Ставка выступила со своим собственным планом (составленным генералом Лукомским). Учитывая опыт только что закончившейся кампании, она отказывалась от сколько-нибудь широких операций на Северном, Западном и Юго-Западном фронтах и переносила стратегическое решение на Румынию и Балканы. В первый раз с начала войны стратегия поняла политику. Это было первое осмысленное решение Ставки за тридцать месяцев войны, в продолжение которых она не управляла событиями, а только подчинялась им. Рутина оказалась, однако, сильнее.
17 и 18 декабря в Ставке происходило совещание главнокомандующих фронтами. С планом Гурко — Лукомского согласился один Брусилов. Рузский и Эверт категорически воспротивились Балканскому направлению, считая, что «наш главный враг не Болгария, а Германия». Проиграв по тридцать сражений, эти два военачальника все еще не научились воевать и не доросли до сознания той основной истины, что врага следует бить не в крепкое место, а туда, где он слабее.

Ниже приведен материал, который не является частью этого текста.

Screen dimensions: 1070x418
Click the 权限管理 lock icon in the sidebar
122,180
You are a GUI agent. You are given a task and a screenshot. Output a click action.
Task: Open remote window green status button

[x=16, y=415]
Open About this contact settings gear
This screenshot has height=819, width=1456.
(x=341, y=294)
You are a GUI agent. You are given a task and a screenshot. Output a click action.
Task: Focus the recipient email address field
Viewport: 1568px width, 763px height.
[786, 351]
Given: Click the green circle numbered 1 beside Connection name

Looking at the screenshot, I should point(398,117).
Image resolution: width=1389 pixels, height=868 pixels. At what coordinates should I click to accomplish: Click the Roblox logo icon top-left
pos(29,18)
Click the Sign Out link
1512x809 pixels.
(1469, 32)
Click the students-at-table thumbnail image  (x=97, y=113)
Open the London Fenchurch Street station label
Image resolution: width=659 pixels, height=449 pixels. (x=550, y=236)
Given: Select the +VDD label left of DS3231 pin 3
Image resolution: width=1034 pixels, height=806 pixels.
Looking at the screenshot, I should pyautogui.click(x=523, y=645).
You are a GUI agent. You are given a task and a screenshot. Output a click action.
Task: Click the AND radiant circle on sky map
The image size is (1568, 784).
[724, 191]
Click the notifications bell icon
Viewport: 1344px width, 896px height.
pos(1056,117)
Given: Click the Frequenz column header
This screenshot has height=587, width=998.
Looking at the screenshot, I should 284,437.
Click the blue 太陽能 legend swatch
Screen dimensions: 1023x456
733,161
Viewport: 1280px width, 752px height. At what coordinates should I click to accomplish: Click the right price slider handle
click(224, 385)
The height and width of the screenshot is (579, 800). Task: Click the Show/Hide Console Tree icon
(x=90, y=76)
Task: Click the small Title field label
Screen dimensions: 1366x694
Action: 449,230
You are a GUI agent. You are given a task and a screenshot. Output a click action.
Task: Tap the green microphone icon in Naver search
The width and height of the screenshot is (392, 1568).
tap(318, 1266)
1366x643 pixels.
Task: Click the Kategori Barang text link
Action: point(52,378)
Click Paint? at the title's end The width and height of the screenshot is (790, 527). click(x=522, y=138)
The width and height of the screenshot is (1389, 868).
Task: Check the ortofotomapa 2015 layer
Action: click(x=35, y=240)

Оппозиция рутинеров оказалась слишком сильной, и вопрос о главном направлении остался открытым. Генерал Гурко находился в Ставке временно и не мог настоять на принятии своего плана.
В начале февраля генерал Алексеев, еще не оправившись от болезни, вернулся в Ставку. Ему в помощь был назначен генерал Клембовский (в звании «помощника начальника штаба Верховного главнокомандующего»). Освободившуюся 11-ю армию получил — по линии старшинства — генерал Ба-ланин, ничем не выдававшийся командир скромного XXVII армейского корпуса.
Четкая стратегическая мысль генерала Гурко пугала робкого генерала Алексеева. Эверт и Рузский, мыслившие по общепринятому шаблону и раз навсегда установленному трафарету, были для него ближе и понятнее. План Гурко — Лукомского был отвергнут. Вместо него генералом Алексеевым был составлен и государем утвержден новый, бывший по существу компромиссом представленных в Ставку планов главнокомандующих фронтами. Этот план кампании 1917 года предусматривал главный удар на Юго-Западном фронте и вспомогательные наступления на остальных. На Северном фронте ударной армией назначалась 5-я армия Абрама Драгомирова, доведенная до 14 дивизий, нацеленная от Двинска на Свенцяны.
На Западном фронте должна была атаковать 10-я армия генерала Горбатовского. Ей указывались целью Вильна — Молодечно, и она доводилась до 28 дивизий, из коих, правда, не все могли считаться полноценными, не имея артиллерии.